September 26, 2025

Tripling down on a challenge

By Henry Howard
USA250 Challenge
News
Sons of The American Legion National Commander Bill Clancy, left,  is making the USA 250 Challenge a priority during his tenure.
Sons of The American Legion National Commander Bill Clancy, left, is making the USA 250 Challenge a priority during his tenure.

Sons of The American Legion National Commander Bill Clancy is visiting veterans in VA medical centers, pursuing fitness goals and planting 250 trees on his personal USA 250 Challenge.

During his travels this year as national commander of the Sons of The American Legion, Bill Clancy will deliver a three-fold message.
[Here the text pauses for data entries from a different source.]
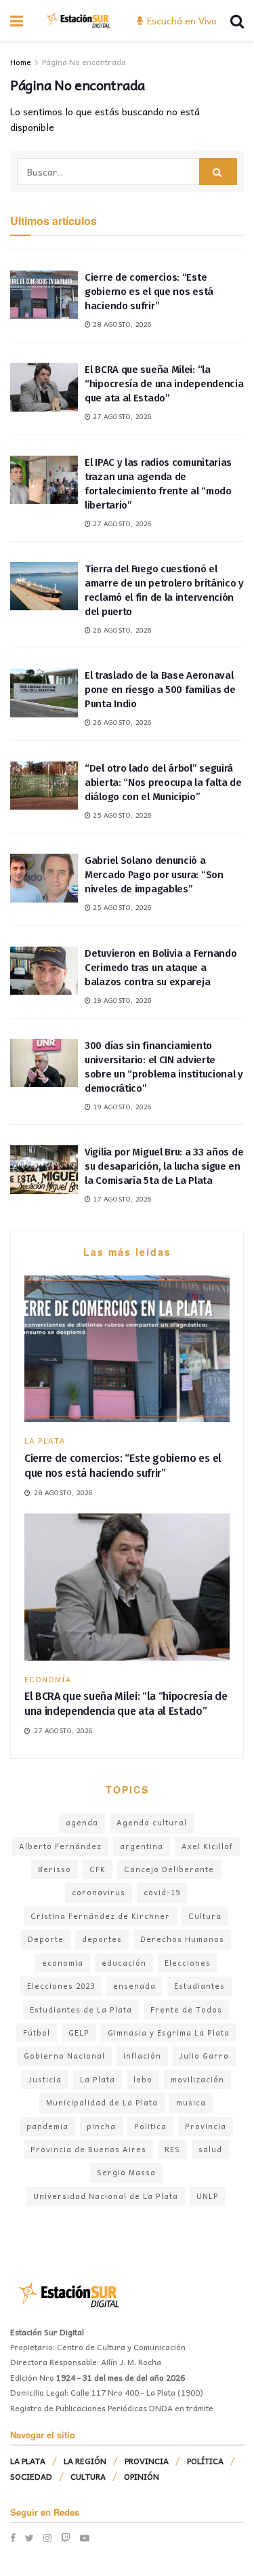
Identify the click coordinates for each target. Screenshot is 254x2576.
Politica (150, 2126)
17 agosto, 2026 (121, 1198)
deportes (102, 1939)
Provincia (205, 2126)
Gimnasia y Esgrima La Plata (169, 2032)
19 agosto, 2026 (121, 1000)
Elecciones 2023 (61, 1986)
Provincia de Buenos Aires (88, 2149)
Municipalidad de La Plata (102, 2102)
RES (172, 2149)
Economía (48, 1679)
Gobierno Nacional (64, 2055)
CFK (97, 1869)
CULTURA (88, 2476)
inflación (142, 2055)
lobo (142, 2079)
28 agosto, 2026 (121, 324)
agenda (82, 1822)
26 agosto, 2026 (121, 630)
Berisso (54, 1869)
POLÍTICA (205, 2461)
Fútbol (36, 2032)
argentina (141, 1846)
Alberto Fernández (60, 1846)
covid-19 (162, 1892)
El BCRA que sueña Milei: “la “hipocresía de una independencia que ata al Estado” (164, 383)
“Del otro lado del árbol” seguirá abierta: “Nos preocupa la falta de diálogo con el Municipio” (163, 782)
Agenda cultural (152, 1822)
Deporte (46, 1939)
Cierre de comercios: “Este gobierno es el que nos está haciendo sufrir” (149, 291)
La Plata (97, 2079)
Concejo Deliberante (169, 1869)
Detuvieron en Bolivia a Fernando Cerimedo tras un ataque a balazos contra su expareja (160, 967)
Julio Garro (204, 2055)
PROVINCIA (147, 2461)
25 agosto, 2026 (121, 815)
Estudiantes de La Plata (81, 2009)
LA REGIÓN (85, 2461)
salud (210, 2149)
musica (191, 2102)
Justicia (45, 2079)
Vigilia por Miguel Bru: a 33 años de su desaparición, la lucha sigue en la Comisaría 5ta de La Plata (164, 1166)
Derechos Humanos (182, 1939)
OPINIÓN (141, 2476)
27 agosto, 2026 (121, 416)
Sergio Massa (126, 2172)
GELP (78, 2032)
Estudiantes (199, 1986)
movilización (197, 2079)
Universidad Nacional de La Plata (105, 2196)
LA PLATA (45, 1440)
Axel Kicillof (207, 1846)
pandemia (47, 2126)
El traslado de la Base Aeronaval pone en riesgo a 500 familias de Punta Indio (160, 689)
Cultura (204, 1916)
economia (62, 1962)
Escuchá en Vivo (180, 20)
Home (20, 61)
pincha (101, 2126)
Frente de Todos (186, 2009)
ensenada (134, 1986)
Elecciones (188, 1962)
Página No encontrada (84, 61)
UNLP (207, 2196)
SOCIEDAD (31, 2476)
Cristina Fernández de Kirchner (100, 1916)
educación (124, 1962)
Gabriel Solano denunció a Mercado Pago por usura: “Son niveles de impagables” (154, 874)
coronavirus (98, 1892)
Community service. Physical activity. Mental wellness.

“My project for the year is promoting and taking part in the USA 250 Challenge,” said Clancy, a member of Squadron 156 in City Island, N.Y. “It's a program, it's a challenge from The American Legion to all Americans to get involved in at least one of three things — physical fitness, community service and/or wellness.”

(Sign up here for The American Legion’s USA 250 Challenge.)

Clancy is participating in all three challenge categories. He plans to conduct 250 workouts throughout the year, plant 250 trees for community service and visit a minimum of 250 veterans in VA hospitals.”

Roughly a month after his election, he brought that message to the Bronx VA.

During his visit, Clancy engaged with veterans, including those staying at the nearby Fisher House and some who were working out in the rehabilitation center at the medical center. Among those was Rudy Coombs, who has been working out three times a week for the past year.

"There’s no comparison,” Coombs says, alluding to how he feels now contrasted with last year. “I mean I still have chronic pain, but in some of the other places that I used to have pain are not as bad as they used to be."

Coombs and Clancy talked about the importance of physical health, including how it effects one’s mental health.

“Health and wellness are very important,” said Coombs, an Army veteran who served from 1977 to 1981. “I have an old friend who was down in the ruts. I told him, ‘It's a mind thing. If you get your mind straight, you'll be fine. Just work on getting your mind in a positive attitude.’

“Working out promotes the positiveness because it takes discipline. It takes discipline to come to do the fitness, and then it takes discipline to do the workouts and the repetitions. If you can do it in the gym, then you can do it anywhere else.”

On the weight machine next to him was Walter Ingram, a post-9/11 Navy veteran and Bronx resident who showed Clancy an email he received about the challenge and vowed to sign up.

“I like working out and want to do better physically and mentally health wise. And hopefully, by next year, I can wear a tank top to the beach,” Ingram said with a chuckle. “As far as mental health, it helps you. It’s like an outlet. You go to the gym and it helps you focus your mind on working out.”

Military service runs deep in Clancy’s family. His father, William G. Clancy, served stateside during Vietnam in the Army. His grandfather, William Patrick Clancy, was a Navy veteran, who helped build a ship during World War II in Nevins Shipyard in the Bronx.

That legacy fostered a sense of service in Clancy, who is a Boys State alum.

“Service is at the core of what makes the United States a great country,” he said. “Ever since our beginning from the founding fathers, putting their lives and their names on the line to make a free country. Today, I think it's more important than ever to get everybody involved in service, particularly young people, to get them off their phones, off their iPads, and engaged in doing stuff to get engaged in getting fit, staying healthy, to get them engaged in service.”